• Aim of the exercise
Find every line in the records below that contains the string "pyautogui", and copy each one out in full.

• Stored rows
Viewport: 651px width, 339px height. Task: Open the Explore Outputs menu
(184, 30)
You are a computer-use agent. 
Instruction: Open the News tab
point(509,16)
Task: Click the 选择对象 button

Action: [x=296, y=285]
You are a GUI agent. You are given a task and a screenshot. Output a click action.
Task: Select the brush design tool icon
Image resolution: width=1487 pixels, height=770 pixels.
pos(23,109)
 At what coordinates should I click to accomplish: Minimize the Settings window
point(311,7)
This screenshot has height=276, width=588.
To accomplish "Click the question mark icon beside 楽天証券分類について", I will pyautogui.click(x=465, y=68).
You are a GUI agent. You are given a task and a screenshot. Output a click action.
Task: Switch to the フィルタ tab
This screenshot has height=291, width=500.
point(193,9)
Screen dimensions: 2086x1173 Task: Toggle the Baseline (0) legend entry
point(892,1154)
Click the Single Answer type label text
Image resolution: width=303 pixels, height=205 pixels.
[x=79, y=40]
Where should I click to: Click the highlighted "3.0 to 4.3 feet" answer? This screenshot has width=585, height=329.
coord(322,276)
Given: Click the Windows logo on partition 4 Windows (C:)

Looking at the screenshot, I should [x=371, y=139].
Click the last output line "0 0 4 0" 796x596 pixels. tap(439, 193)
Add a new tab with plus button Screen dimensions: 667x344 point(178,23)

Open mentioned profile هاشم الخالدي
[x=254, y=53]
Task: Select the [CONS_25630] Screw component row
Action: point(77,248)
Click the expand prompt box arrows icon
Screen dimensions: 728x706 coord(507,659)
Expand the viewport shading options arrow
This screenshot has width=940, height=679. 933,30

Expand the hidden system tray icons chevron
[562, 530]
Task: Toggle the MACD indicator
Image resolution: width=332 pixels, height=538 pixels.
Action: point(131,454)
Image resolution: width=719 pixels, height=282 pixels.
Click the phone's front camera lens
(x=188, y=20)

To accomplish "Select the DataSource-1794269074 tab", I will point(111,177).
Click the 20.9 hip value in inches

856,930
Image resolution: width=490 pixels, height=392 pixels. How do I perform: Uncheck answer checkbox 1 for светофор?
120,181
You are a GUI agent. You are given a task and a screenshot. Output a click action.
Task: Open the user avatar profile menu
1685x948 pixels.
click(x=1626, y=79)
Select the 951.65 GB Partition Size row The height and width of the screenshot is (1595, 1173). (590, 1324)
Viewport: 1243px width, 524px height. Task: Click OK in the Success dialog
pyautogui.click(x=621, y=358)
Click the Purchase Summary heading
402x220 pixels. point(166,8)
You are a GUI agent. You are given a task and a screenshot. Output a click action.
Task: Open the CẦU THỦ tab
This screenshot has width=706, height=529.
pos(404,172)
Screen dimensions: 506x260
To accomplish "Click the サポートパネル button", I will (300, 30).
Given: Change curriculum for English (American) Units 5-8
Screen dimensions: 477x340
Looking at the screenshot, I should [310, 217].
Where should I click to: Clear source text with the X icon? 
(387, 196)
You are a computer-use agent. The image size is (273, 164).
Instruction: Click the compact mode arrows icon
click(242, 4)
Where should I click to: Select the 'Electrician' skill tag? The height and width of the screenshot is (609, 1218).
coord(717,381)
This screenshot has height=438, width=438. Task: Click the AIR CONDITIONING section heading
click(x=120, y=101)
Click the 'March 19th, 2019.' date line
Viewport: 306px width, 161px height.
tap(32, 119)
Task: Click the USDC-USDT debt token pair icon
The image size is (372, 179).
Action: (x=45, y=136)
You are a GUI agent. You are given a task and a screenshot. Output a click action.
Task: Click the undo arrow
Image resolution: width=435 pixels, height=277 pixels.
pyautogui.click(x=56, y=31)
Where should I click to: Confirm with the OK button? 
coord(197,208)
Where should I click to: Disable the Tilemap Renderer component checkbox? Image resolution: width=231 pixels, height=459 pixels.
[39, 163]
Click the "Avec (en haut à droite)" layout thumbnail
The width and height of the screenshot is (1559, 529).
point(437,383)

• Completed exercise
To accomplish "Click the question mark icon beside 楽天証券分類について", I will pyautogui.click(x=465, y=68).
pyautogui.click(x=621, y=358)
pyautogui.click(x=56, y=31)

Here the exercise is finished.